Info-Finder Encyclopedia Search Center Multimedia Portal Online Support

What Is a Hybrid Cable?

A hybrid cable incorporates optical fibers and copper wires within the same jacket, and can supply power to devices while transmitting data. On campus networks, hybrid cables are typically used to connect access switches and WLAN APs, so that the access switches can supply PoE power to the APs while exchanging data with them. As future-proof WLAN technologies, such as Wi-Fi 6 and Wi-Fi 7, gain momentum, the conventional twisted pairs, however, cannot keep pace with the bandwidth needs of these technologies. Not only this, optical fibers cannot be used for PoE power supply. This is where the hybrid cable comes in.

Why Do We Need Hybrid Cables?

Typically, communication cables fall into optical cables and copper cables based on their transmission media. To elaborate, optical fibers are used most often as a means to transmit light based on total internal reflection, and have advantages such as large bandwidth, low loss, and long transmission distance. However, they are made of glass fibers that cannot conduct electricity. Copper cables consist of copper wires that transmit data via electromagnetic waves. As a good conductor of electricity and heat, copper cables can transmit both data and electrical signals, but will heat up rapidly in this process. This may lead to a serious propagation loss, and therefore copper cables are not applicable to long-distance transmission.

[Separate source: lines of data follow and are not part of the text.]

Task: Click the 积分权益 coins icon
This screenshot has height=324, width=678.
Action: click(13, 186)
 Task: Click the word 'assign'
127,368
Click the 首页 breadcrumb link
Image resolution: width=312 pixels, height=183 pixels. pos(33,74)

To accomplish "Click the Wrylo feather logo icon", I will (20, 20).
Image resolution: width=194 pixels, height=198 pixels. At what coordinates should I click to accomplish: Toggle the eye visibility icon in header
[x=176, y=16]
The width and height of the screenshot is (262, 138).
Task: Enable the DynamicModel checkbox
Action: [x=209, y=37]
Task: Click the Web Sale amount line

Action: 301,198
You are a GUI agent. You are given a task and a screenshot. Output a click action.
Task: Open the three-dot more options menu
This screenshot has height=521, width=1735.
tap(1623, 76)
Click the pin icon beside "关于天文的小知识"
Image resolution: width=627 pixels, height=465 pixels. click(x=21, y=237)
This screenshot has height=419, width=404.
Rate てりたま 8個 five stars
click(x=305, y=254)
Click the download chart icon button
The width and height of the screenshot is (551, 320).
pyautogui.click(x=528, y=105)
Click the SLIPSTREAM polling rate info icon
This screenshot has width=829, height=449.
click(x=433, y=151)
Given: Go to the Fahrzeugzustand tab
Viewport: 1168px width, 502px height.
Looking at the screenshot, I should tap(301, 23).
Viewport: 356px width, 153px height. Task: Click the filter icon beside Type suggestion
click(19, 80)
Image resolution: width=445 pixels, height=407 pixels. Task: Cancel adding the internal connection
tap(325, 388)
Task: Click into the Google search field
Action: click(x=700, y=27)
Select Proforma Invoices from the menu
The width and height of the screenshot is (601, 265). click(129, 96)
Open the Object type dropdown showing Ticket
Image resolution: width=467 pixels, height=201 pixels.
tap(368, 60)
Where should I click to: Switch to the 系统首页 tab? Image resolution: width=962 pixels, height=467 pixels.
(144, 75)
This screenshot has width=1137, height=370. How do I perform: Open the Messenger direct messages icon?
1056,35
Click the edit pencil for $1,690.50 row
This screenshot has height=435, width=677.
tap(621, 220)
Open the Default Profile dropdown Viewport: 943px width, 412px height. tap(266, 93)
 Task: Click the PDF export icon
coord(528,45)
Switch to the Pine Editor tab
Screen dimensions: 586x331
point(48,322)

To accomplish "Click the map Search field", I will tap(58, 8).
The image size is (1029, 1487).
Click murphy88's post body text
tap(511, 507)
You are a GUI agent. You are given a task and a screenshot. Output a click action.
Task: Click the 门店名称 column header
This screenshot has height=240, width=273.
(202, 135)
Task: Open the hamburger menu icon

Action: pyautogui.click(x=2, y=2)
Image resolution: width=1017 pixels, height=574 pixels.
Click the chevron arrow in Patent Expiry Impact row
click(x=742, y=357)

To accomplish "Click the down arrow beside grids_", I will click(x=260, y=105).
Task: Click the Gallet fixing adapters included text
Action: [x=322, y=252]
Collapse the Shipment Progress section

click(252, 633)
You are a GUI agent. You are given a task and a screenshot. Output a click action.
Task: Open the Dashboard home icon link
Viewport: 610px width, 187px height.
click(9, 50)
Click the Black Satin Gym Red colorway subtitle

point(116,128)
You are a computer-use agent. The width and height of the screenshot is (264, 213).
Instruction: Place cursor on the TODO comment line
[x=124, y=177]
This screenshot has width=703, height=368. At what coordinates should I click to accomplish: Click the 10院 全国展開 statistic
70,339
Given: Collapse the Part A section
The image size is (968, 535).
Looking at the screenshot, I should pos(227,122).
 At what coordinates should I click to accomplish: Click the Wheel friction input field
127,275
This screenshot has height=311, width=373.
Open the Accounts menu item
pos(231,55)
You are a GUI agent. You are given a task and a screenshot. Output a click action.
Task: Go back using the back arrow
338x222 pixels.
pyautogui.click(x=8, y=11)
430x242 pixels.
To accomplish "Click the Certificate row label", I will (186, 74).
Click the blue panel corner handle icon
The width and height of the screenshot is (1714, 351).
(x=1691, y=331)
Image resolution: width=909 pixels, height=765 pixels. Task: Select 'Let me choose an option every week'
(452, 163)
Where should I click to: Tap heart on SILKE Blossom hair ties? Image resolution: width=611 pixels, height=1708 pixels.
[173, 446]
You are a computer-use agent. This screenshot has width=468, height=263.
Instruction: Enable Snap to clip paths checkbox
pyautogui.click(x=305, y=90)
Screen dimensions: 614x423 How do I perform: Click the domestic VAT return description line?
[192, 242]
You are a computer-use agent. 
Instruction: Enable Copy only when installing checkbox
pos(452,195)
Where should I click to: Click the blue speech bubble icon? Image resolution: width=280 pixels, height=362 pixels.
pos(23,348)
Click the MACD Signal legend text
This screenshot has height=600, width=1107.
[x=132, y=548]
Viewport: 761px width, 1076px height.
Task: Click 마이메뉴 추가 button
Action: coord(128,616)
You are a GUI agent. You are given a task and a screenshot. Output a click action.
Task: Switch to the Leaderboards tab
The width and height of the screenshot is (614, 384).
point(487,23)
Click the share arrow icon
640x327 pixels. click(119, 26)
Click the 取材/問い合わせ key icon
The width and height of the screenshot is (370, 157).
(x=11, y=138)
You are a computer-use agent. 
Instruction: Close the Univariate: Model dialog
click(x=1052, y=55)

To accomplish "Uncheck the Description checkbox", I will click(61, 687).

Some network devices, such as 5G base stations and video surveillance cameras, are installed in complex environments where we can hardly find proper receptacles to supply power to them. Facing this, the entire industry is finding ways to design a cable that can maximize the advantages of the optical and copper cables while minimizing their disadvantages. This is where the hybrid cable comes in. It transmits data signals via optical fibers and transmits electrical signals via copper wires, enabling long-distance power supply without deteriorating the data transmission speed.

The hybrid cable was first developed by Sumitomo Electric in 1978, and was mainly used for submarine transmission of optical and electrical signals. After years of evolution, the hybrid cable is now widely used in numerous scenarios, such as signal coverage for 5G base stations and fiber to the apartment (FTTA) cabling. In addition, as Wi-Fi technologies keep on developing, they pose higher requirements for the campus network bandwidth and PoE power supply quality. To meet these requirements, many vendors in the industry begin to explore ways to deploy hybrid cables on their campus networks.

The following figure shows the cross section of a hybrid cable. Drawing on a special fiber-copper incorporation structure and a custom protective layer, the hybrid cable ensures that optical signals and electrical signals do not interfere with each other during transmission. Not only this, it can be deployed in various network systems, significantly reducing network construction costs.

Cross section of a hybrid cable
Cross section of a hybrid cable

Why Do Campus Networks Need Hybrid Cables?

As illustrated in the following figure, hybrid cables are typically used to connect access switches to APs on campus networks to backhaul Wi-Fi data and supply PoE power to APs.

Conventionally, twisted pairs are routed between access switches and APs to transmit data between them while supplying PoE power to APs. However, as Wi-Fi technologies continue to develop, they pose increasingly higher requirements on cable performance. For example, as Wi-Fi 6 is commercially used on a large scale, it requires the cable to deliver up to 10 Gbit/s bandwidth. The future-oriented Wi-Fi 7 standard further requires the cable to deliver a maximum of 40 Gbit/s bandwidth while supplying PoE power to APs over long distances. In most cases, APs are installed in complex environments and require PoE power supply over a distance of more than 100 m. In some special scenarios, the power supply distance will be much longer. For example, APs in some stadiums require 300 m or even longer power supply distances. The conventional twisted pairs, however, can only supply PoE power over a distance of up to 100 m.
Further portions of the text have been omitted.